My welcome back post is a very special one because I harvested the rhubarb from the Sam's mother's garden. A little bit of back-story: After the MCAT I had to get out of DC and immerse myself in a different environment. So I took what should have been a four hour bus ride to meet Sam in NYC and drive to his family's farm in Pennsylvania. The bus ride was much longer than it should have been, so I spent a total of 9 hours traveling to PA, but a visit at Sam's house is always worth the pain/effort. His parents maintain a gorgeous farm 3 hours north of NYC. Each year his mother plants a large garden, and later in the summer whole meals are eaten from her garden plots. However, May is a bit early for the bulk of vegetables, and rhubarb was the only vegetable available in large quantities. Hence, the rhubarb crumble. There are many vegetable that I eat and have no perception of what they look like outside their harvested state. Rhubarb grows in tangled mound; the leaves are poisonous, but the stalks are tart and edible. I had described it to my Texan friends as "red celery" but upon closer inspection Rhubarb is not at all like celery except for also being a stalk. Rhubarb is a thicker stalk, has a smooth and not stringy cellulose fibers, and releases much more water when cooked than celery.

I will be posting another rhubarb recipe later this week. I haven't had time yet to go to the library and check out cook books, so the next few posts will be recipes gleaned from the internet.

Rhubarb Crumble (adapted from Simply Recipes)

Filling:

2 pounds rhubarb cut into 1 inch pieces (see note)
1 1/4 cup white sugar
1/4 cup brown sugar
1/2 cup all purpose flour
1 teaspoon vanilla
1/4 teaspoon cinnamon
1/4 teaspoon nutmeg
(The recipe called for 1/4 cardamon, which I did not have)















Crumble Topping:

1 cup flour
1/2 whole oats (ie non-instant oatmeal)
1 cup brown sugar
1/2 teaspoon salt
1/2 butter (1 stick) cut into cubes, the butter should be cold or slightly soft

1. Preheat the oven to 375 °F. In a large bowl combine the chopped rhubarb, both types of sugar, flour, vanilla and spices. Mix well and pour into a 9x13 in glass baking dish.

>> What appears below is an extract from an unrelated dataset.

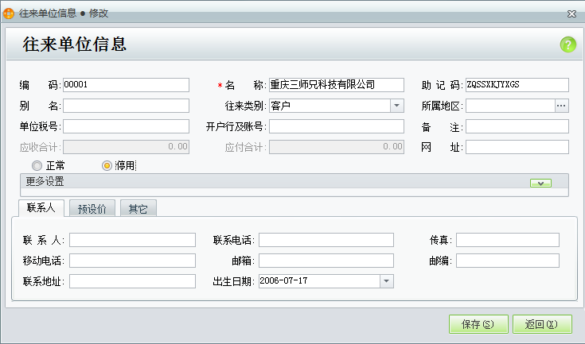This screenshot has width=585, height=344.
Task: Switch to the 预设价 tab
Action: click(93, 208)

2. In a food processor pulse together flour, oats, brown sugar, salt and cubed butter. Process the mixture until the butter forms pea size pieces. (I over pulsed mine and it resembled a dough, but the mixture was easily broken apart with my fingers and crumbled over the rhubarb.)

3. Bake the rhubarb crumble for 45 minutes, the topping should brown slightly and the mixture should bubble. Let the crumble cool for at least 30 minutes before serving. Serve with vanilla ice-cream or whipped cream.

Serves 8 (but I think it serves more)

Note: I had the luxury of using a kitchen scale to weigh out two pounds of chopped rhubarb, but from referencing other recipes I think that 2 pounds of chopped rhubarb equals 8 cups.